___ RECORDS SHOWN
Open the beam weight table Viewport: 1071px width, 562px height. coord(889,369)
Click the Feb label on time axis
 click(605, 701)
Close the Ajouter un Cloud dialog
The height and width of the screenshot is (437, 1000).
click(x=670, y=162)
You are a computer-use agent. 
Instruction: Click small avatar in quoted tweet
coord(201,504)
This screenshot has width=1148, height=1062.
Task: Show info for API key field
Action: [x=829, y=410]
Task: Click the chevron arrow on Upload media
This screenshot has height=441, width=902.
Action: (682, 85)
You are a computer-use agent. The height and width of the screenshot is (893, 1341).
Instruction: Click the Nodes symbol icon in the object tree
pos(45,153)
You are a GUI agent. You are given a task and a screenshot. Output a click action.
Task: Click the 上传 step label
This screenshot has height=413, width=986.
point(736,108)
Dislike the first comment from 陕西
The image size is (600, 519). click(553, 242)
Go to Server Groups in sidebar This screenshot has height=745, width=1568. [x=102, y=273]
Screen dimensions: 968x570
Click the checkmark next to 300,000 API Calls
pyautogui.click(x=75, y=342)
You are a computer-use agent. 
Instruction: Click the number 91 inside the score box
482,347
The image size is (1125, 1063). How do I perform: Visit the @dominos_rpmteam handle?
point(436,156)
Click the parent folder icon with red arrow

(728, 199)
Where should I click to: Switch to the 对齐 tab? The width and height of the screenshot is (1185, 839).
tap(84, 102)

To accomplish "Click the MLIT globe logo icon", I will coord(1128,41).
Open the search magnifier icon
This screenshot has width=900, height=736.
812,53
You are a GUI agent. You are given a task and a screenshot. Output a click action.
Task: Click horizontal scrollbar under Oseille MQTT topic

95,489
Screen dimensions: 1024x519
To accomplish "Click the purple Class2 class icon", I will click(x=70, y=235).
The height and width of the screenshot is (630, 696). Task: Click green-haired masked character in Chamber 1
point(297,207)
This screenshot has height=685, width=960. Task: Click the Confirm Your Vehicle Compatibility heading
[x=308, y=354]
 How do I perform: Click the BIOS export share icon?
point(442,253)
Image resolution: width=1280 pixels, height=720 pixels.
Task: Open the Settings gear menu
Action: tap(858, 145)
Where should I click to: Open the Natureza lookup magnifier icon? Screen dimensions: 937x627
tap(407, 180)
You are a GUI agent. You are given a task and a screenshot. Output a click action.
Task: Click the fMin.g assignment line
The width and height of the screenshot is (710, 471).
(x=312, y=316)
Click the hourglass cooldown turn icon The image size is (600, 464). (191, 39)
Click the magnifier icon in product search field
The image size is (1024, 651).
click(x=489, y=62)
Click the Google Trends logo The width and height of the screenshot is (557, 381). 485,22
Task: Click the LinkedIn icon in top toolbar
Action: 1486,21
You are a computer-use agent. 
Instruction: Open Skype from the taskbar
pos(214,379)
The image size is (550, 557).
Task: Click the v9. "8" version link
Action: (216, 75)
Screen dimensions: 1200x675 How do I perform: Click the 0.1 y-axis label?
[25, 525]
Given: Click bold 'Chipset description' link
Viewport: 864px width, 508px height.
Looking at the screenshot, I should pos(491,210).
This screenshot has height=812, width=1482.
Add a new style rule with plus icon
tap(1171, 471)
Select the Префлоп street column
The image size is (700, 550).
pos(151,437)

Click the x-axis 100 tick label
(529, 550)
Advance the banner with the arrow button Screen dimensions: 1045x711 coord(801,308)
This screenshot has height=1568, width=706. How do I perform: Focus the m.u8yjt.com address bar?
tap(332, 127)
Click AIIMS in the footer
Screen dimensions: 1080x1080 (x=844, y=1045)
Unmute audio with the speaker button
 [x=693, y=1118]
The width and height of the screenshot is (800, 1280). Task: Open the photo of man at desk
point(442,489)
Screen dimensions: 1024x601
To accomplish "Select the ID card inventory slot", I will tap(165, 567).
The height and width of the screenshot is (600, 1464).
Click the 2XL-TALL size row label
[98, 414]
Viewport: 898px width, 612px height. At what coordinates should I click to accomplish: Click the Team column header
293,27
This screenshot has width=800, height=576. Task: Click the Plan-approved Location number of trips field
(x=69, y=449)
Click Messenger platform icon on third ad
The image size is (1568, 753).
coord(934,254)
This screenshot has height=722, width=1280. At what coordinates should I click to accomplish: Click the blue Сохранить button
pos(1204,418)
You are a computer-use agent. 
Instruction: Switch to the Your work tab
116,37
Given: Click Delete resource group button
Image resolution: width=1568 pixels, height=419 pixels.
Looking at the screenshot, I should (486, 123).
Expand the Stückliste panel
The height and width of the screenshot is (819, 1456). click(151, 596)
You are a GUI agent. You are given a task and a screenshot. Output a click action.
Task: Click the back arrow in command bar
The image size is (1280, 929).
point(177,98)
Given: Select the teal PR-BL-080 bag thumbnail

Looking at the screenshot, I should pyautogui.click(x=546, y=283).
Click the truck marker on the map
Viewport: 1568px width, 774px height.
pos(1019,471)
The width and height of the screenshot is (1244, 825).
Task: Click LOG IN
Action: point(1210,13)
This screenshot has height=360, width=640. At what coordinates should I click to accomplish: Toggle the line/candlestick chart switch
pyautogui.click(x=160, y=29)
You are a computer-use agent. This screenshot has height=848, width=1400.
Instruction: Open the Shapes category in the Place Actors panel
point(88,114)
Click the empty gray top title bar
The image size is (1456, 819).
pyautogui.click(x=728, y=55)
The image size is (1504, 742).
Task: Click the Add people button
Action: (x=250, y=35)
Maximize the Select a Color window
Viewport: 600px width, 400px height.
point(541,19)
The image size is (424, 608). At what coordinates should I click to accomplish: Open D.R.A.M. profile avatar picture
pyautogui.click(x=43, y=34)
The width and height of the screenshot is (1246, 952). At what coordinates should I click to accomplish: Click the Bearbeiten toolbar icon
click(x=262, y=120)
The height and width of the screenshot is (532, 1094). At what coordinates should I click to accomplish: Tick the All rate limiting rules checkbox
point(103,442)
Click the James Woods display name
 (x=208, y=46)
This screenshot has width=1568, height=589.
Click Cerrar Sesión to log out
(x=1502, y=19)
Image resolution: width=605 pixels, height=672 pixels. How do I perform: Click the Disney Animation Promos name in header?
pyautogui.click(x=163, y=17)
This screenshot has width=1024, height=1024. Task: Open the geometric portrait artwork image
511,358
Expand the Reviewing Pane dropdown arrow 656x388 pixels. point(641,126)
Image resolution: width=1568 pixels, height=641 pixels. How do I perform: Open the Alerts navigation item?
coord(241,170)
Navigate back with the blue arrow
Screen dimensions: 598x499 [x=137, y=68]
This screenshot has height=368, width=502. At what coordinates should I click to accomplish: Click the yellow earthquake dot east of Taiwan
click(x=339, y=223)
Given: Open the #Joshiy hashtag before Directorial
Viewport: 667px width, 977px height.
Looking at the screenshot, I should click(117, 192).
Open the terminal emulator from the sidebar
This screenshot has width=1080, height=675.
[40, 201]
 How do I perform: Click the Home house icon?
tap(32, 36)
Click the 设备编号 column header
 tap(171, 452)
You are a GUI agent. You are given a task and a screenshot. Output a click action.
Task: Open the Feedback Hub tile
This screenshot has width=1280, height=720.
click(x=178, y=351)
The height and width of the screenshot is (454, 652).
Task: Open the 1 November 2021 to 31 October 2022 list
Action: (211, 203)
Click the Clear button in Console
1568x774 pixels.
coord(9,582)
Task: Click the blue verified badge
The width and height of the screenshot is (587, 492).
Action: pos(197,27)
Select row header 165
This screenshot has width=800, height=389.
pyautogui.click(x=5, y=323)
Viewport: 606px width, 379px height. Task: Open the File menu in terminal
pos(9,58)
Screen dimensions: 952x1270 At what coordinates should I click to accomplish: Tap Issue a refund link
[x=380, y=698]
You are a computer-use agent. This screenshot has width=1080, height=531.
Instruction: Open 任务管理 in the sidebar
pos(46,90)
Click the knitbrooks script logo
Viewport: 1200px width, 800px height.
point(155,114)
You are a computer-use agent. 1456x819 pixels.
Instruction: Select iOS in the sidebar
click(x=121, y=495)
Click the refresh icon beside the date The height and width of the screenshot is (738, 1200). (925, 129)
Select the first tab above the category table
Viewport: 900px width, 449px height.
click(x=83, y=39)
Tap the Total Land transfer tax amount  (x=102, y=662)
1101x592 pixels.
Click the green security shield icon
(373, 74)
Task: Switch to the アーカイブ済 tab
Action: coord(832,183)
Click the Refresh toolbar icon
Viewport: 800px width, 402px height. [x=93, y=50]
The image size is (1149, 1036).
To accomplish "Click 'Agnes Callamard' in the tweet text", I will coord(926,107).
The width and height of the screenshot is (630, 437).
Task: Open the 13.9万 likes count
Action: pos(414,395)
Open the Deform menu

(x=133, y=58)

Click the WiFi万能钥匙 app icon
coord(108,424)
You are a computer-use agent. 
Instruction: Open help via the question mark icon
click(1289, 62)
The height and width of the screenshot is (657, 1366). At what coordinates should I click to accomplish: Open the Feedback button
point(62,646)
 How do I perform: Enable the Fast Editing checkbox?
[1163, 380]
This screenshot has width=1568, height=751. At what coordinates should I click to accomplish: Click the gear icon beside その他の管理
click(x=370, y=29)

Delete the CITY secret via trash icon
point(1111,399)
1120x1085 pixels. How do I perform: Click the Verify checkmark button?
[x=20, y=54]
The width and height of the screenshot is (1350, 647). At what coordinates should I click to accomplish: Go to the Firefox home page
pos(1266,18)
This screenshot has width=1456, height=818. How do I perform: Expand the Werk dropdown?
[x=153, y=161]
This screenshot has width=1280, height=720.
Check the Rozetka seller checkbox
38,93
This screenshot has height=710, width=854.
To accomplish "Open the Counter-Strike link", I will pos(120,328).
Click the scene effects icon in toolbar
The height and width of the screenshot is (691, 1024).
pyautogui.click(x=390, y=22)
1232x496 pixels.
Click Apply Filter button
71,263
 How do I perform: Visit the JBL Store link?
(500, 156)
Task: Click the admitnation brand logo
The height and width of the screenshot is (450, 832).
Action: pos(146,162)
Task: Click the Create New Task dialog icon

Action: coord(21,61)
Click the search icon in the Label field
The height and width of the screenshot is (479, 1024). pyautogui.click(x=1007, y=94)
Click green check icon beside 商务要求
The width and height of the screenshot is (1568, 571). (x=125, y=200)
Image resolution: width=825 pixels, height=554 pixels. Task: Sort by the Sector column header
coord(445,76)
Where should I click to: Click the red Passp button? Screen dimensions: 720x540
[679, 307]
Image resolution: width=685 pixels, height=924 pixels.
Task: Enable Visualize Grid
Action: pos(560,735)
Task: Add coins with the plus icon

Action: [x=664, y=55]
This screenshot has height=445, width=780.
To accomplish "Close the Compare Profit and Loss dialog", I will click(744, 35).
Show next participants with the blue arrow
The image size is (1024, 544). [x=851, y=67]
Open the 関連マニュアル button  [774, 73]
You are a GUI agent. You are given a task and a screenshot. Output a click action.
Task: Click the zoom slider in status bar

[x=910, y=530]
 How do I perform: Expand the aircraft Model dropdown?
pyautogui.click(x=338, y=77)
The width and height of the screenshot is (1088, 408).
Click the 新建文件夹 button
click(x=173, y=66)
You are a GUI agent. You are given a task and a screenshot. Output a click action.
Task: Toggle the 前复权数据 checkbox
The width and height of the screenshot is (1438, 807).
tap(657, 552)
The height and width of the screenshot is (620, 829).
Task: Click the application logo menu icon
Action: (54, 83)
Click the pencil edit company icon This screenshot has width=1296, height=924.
______
EXERCISE AIM —
Return exactly the run of lines that opens with the one containing "The width and height of the screenshot is (1438, 807)." and closes with the last line of the records above.

SOLUTION FOR THIS PROBLEM —
The width and height of the screenshot is (1438, 807).
tap(657, 552)
The height and width of the screenshot is (620, 829).
Task: Click the application logo menu icon
Action: (54, 83)
Click the pencil edit company icon This screenshot has width=1296, height=924.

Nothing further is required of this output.